In a journaling file system, why are journal writes more reliable than file system writes?
April 10, 2007 3:56 PM
Subscribe
In a journaling file system like ext3, a journal entry is written before each file system change, describing the change about to be carried out. This allows quick recovery if the actual file change is interrupted or not carried out due to power outage or whatever. But why is the act of writing the journal entry not susceptible to the exact same threat of being interrupted?
I've read several descriptions of journaling file systems, but I can't find an explanation as to why you're not just pushing the same interruption/inconsistency problem further up the chain.
I can
guess some possible answers: (a) the journal entry is physically smaller or takes less time to write than the actual file change, thus decreasing the chance of something going wrong while it's happening; (b) a single journal entry write can represent the two or more file system writes necessary to keep the system consistent; (c) the file system driver somehow 'prioritises' writes to the journal over normal file system writes; (d) the journal operates on some kind of transaction basis so that partially-written entries can be recognised as such and ignored.
These are all nice theories out of my head as to why journal writes are more reliable and more atomic than the actual file system writes. But I can't confirm these hunches anywhere.
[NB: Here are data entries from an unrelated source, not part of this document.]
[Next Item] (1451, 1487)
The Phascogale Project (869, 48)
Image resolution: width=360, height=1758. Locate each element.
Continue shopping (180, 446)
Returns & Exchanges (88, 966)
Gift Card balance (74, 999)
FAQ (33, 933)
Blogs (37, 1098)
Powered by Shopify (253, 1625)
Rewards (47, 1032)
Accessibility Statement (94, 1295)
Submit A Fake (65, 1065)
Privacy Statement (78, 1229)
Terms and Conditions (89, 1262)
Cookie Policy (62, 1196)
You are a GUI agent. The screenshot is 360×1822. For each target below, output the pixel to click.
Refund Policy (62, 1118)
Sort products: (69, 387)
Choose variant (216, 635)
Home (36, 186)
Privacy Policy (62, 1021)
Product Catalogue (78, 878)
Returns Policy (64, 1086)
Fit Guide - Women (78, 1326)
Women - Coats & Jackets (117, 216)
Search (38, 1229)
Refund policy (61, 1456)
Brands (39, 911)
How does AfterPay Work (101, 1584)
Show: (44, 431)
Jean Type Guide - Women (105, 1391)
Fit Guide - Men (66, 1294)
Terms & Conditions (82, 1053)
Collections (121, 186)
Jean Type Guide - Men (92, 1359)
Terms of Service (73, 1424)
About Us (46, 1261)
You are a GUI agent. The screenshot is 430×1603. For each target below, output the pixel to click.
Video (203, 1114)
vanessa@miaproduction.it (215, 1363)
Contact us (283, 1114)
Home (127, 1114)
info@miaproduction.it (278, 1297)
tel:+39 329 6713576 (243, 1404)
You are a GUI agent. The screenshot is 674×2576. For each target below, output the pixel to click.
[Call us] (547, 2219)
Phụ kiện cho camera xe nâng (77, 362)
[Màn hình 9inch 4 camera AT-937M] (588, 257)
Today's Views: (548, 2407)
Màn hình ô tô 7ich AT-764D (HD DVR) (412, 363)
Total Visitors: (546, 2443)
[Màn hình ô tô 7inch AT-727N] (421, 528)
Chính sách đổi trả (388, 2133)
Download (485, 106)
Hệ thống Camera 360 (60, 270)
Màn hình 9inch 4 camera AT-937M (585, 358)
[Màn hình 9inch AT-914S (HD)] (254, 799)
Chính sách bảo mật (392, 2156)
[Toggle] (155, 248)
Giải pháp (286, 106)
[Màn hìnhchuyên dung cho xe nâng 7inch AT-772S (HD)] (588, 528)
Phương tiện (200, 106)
So what are the actual reasons (in, say, ext3, if a concrete example is needed)?
posted by chrismear to computers & internet (10 comments total)
1 user marked this as a favorite
1) you find a new location on the disk to write your new data
(if a failure happens here, you lose the new data)
2) You save the old location in the journal
(If a failure happens here, you lose the new data)
3) You update the actual file allocation table
(If a failure happens here, you can read the journal, and recover the old data, you lose the new data)
4) You update the journal to indicate that the data is written fully
(if a failure happens here, do the same thing as step three)
That's how I would implement a journaling file system, anyway.
posted by delmoi at 4:05 PM on April 10, 2007